BEGIN
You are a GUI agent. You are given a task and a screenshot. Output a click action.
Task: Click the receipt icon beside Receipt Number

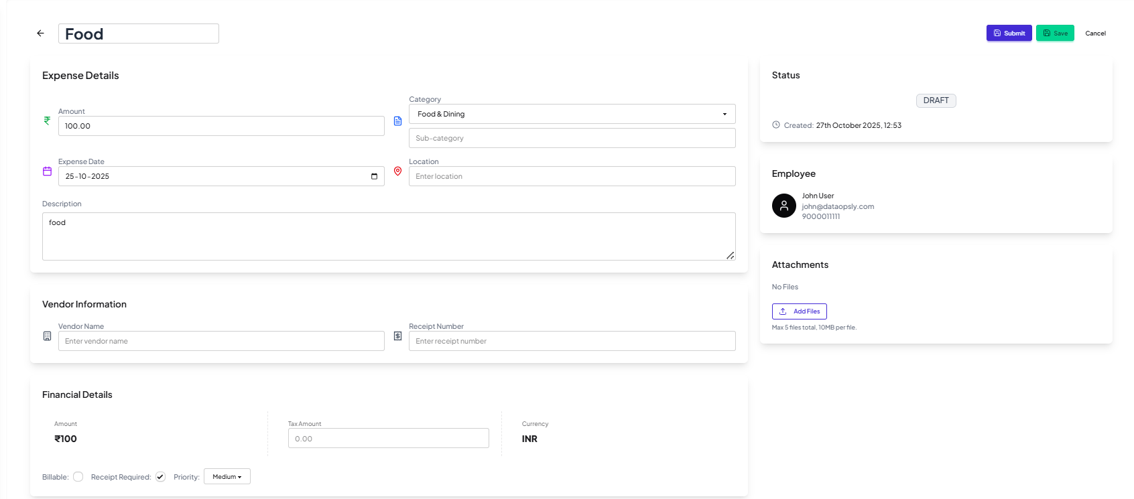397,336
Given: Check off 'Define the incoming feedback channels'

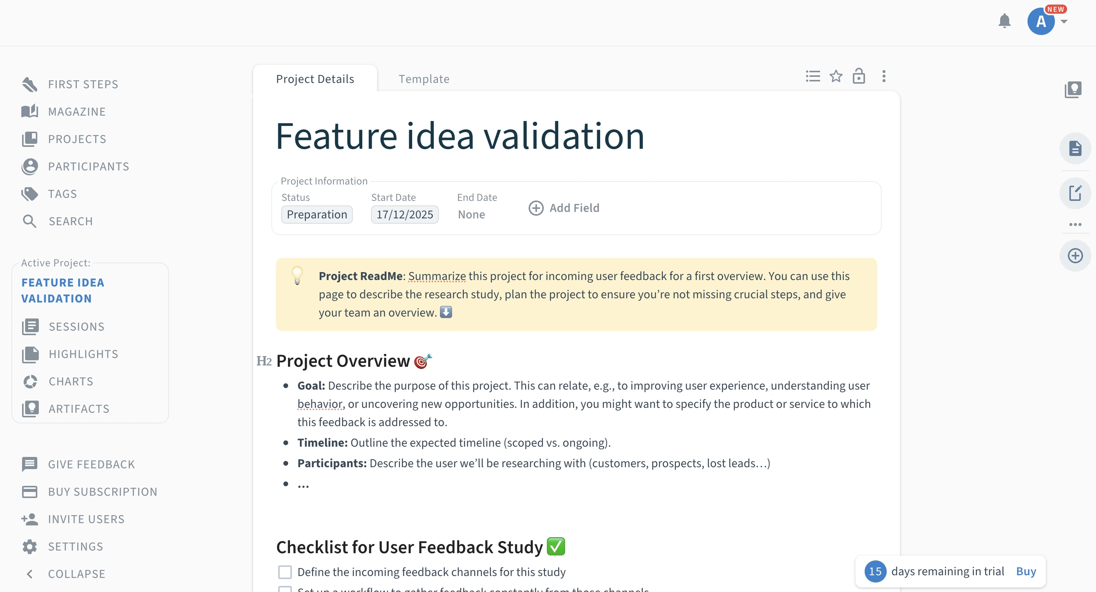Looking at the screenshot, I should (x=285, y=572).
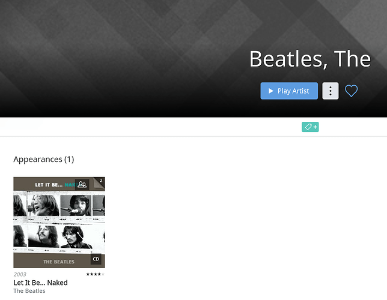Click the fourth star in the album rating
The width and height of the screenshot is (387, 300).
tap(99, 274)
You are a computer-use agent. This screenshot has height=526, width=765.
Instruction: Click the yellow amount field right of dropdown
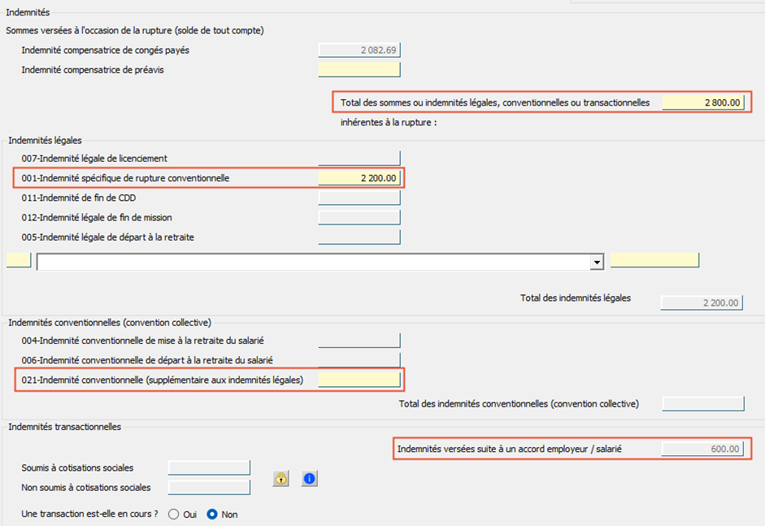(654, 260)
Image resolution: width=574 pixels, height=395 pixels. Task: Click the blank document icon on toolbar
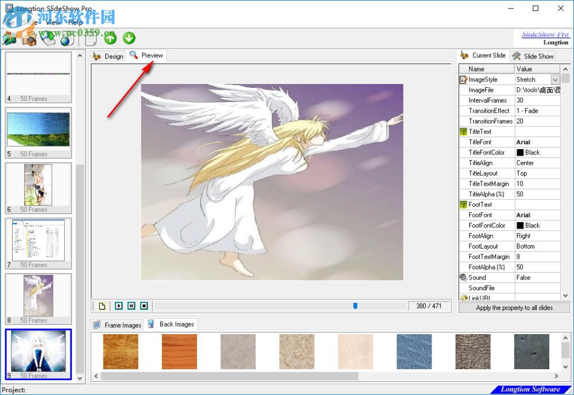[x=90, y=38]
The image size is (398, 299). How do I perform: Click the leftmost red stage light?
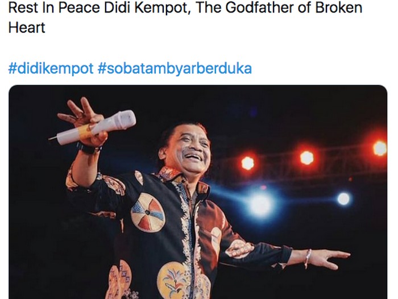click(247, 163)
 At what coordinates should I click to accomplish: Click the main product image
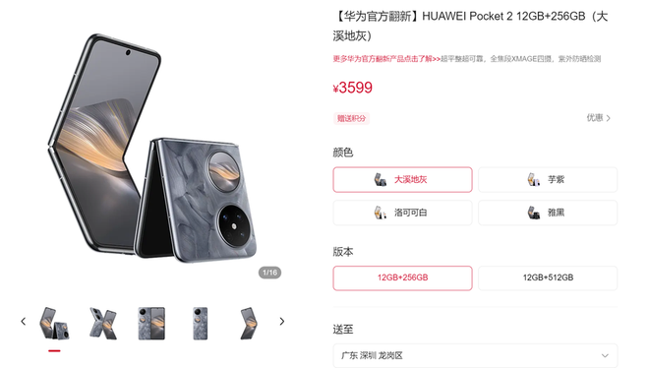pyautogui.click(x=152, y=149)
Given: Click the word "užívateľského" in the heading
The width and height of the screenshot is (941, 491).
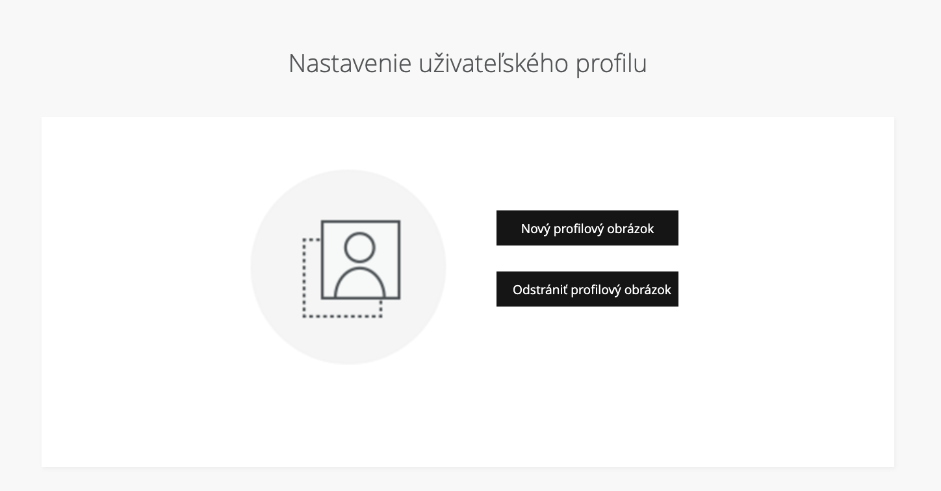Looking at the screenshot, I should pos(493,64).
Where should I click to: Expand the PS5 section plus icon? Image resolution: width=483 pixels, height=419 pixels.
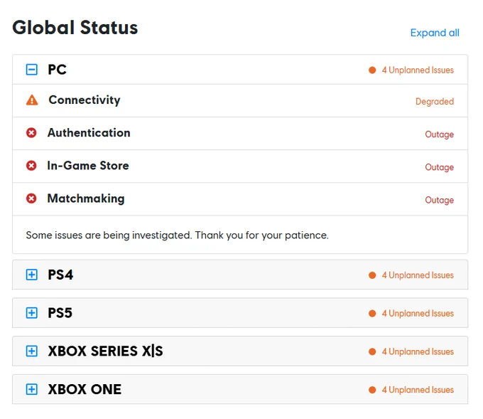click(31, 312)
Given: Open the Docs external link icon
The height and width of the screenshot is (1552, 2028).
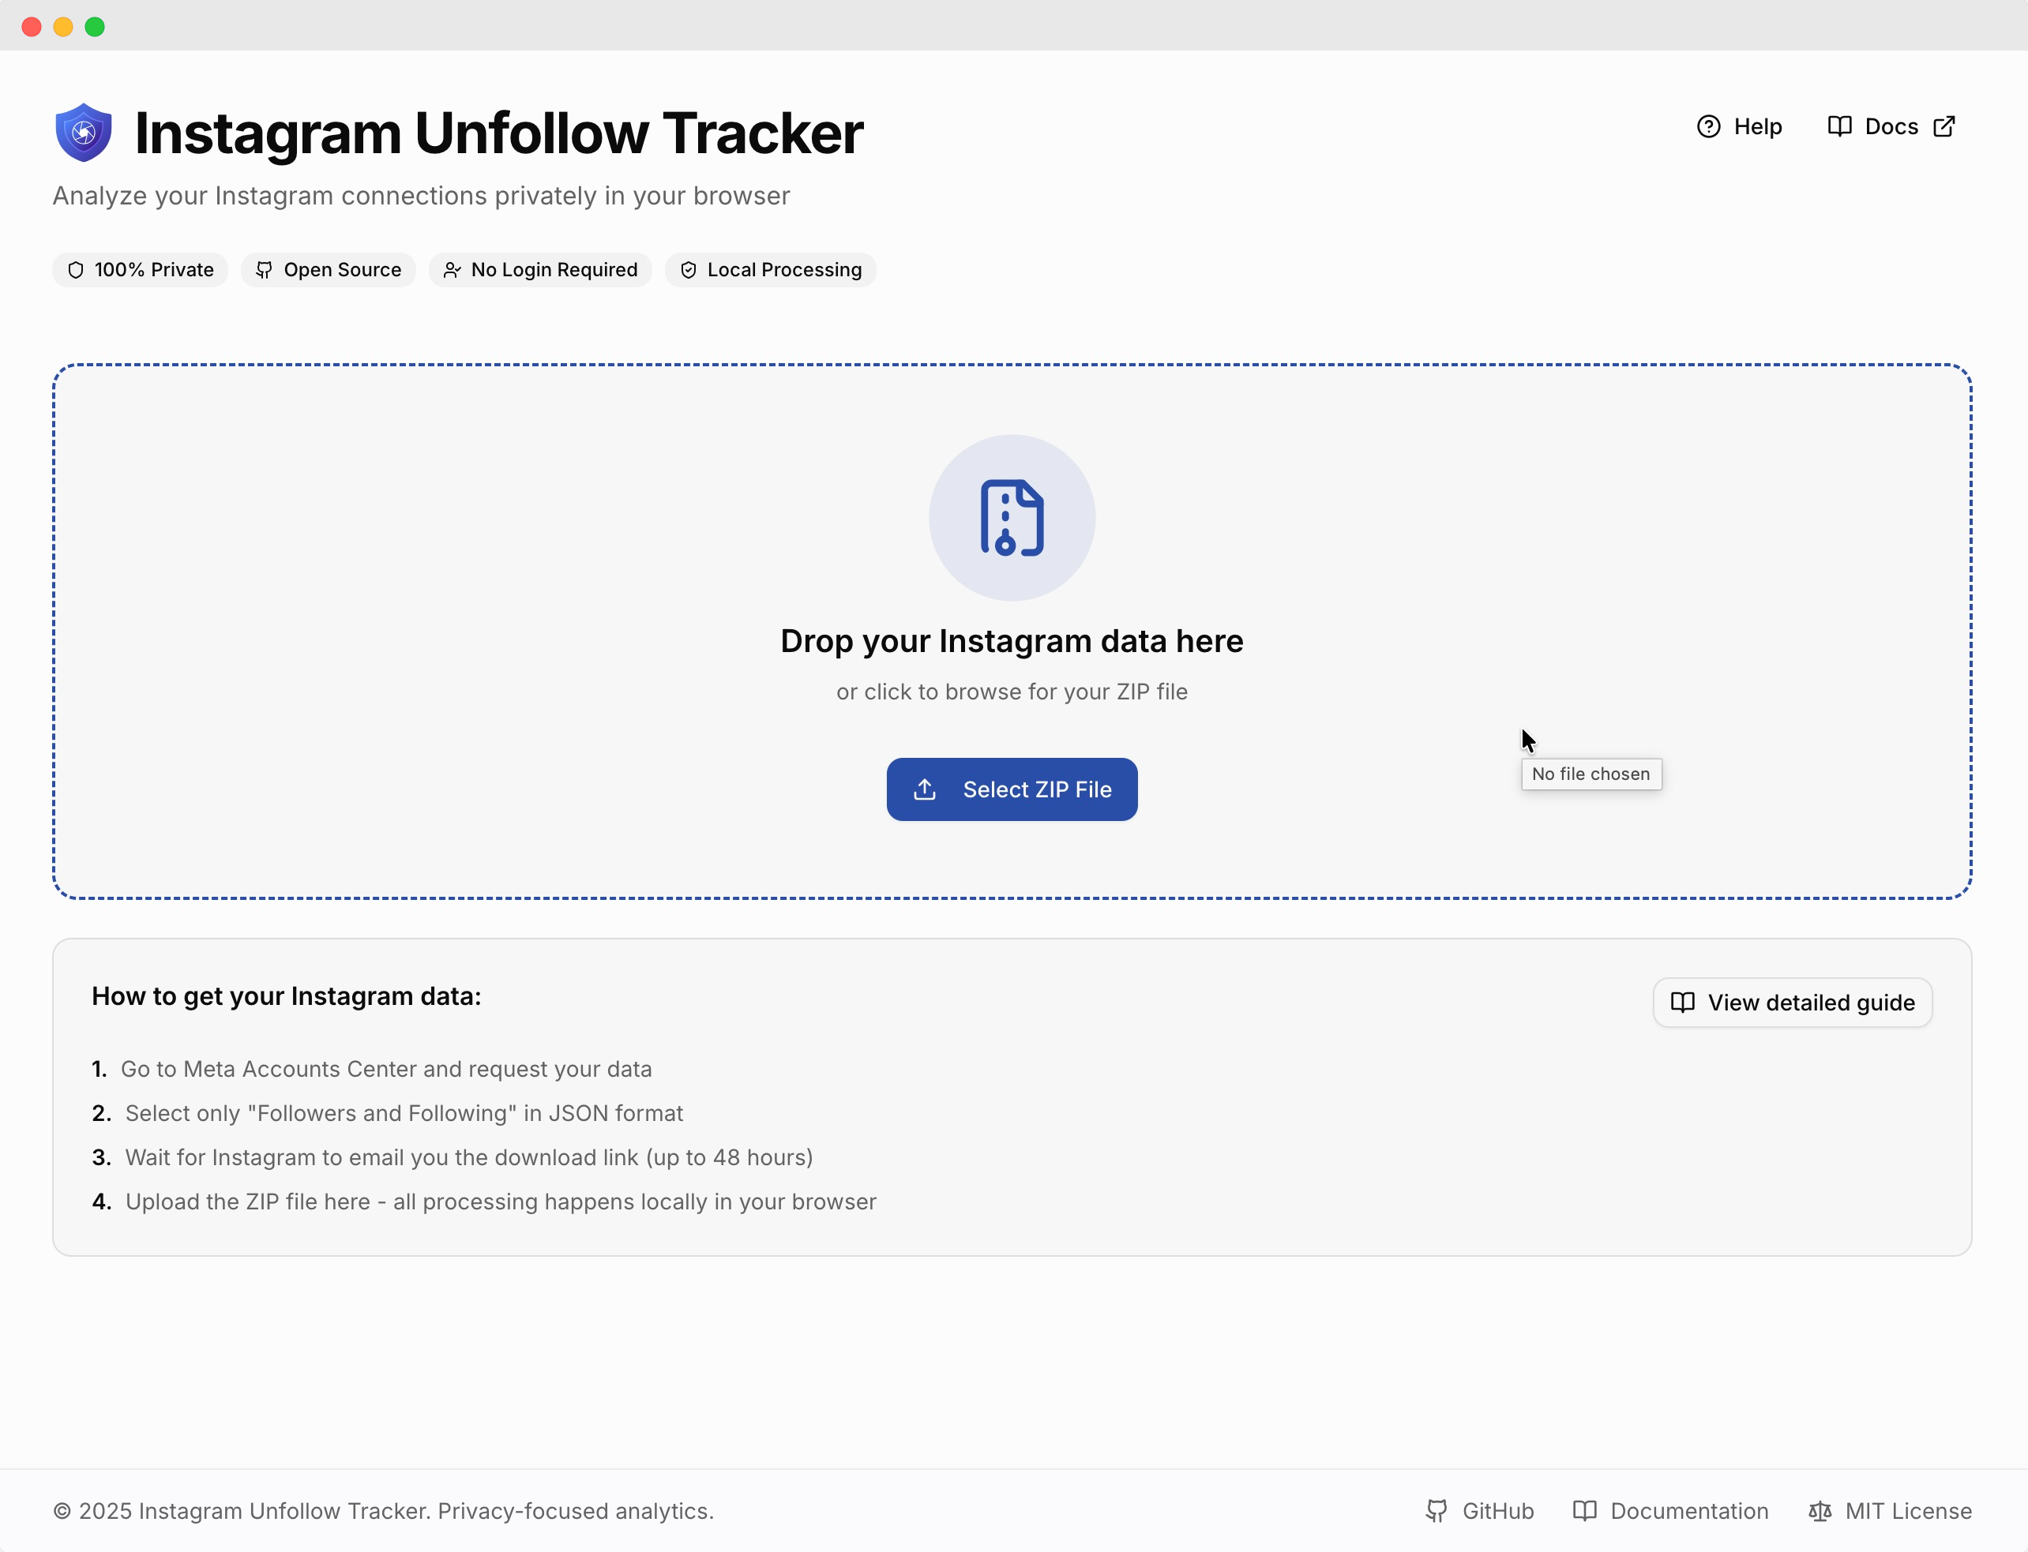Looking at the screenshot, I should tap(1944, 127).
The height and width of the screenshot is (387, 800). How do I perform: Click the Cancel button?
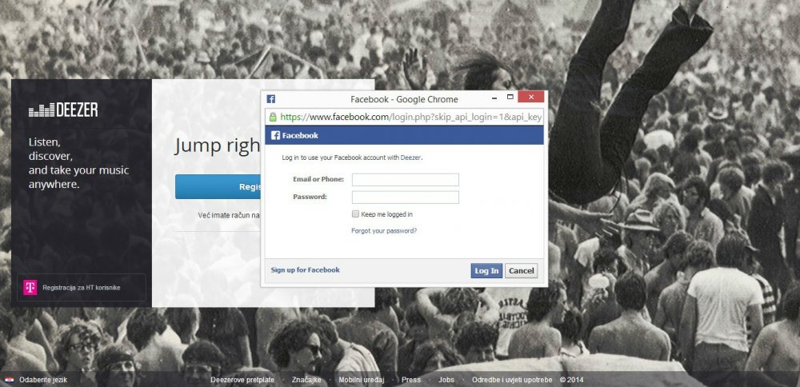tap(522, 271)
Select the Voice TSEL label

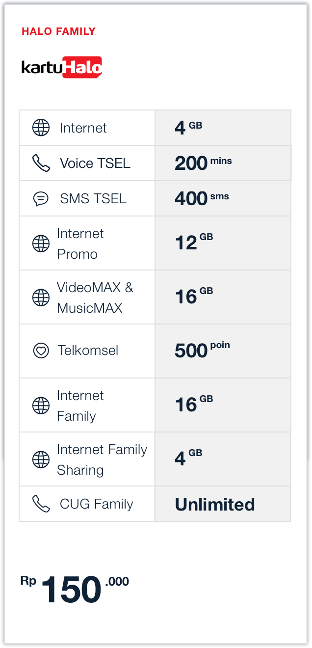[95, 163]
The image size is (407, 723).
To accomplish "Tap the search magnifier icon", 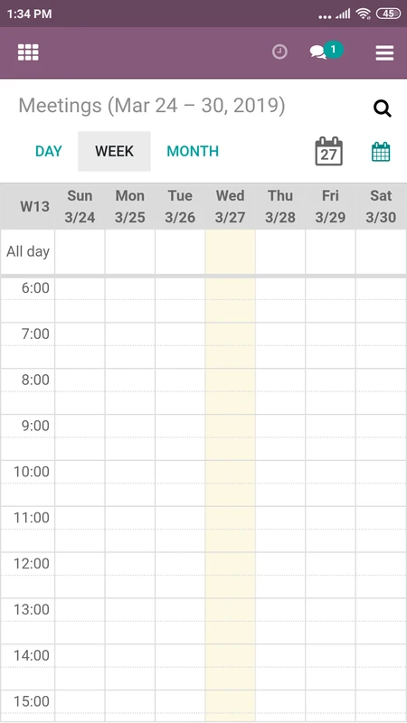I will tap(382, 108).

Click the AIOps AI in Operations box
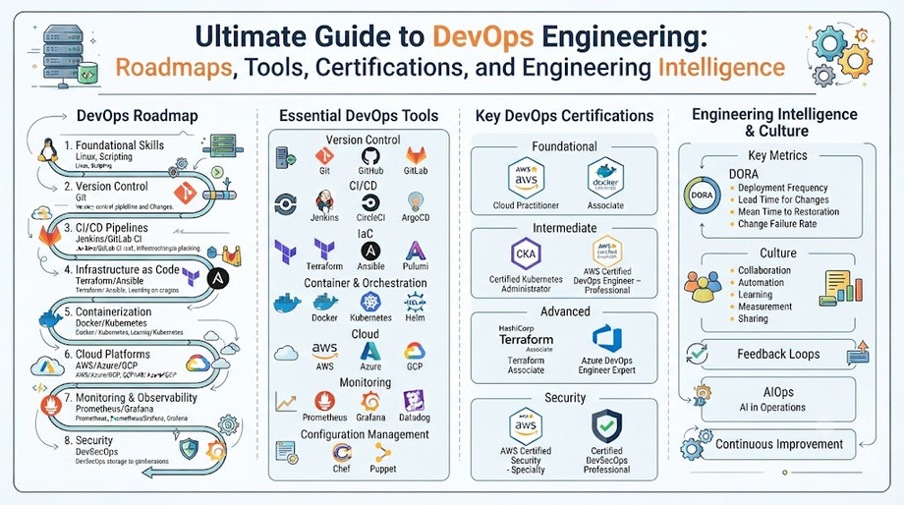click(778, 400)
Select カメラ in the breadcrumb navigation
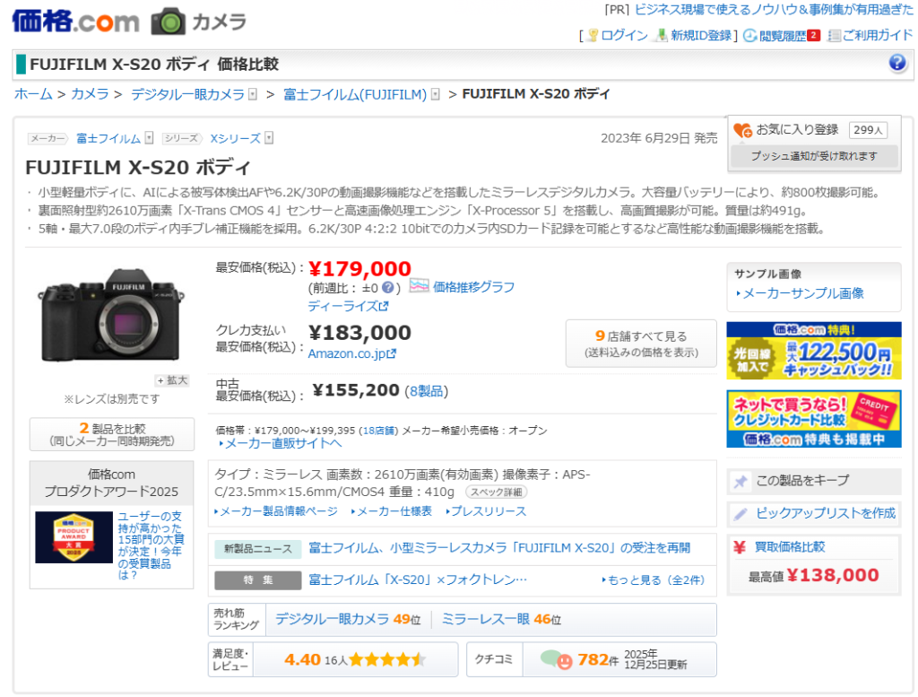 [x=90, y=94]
END
REQUIRED ACTION — Select the lines in this material that hold the word "agent", leaving none out.

SOLUTION BELOW —
You are a GUI agent. You are given a task and a screenshot. Output a click action.
You are a computer-use agent. This screenshot has height=526, width=765.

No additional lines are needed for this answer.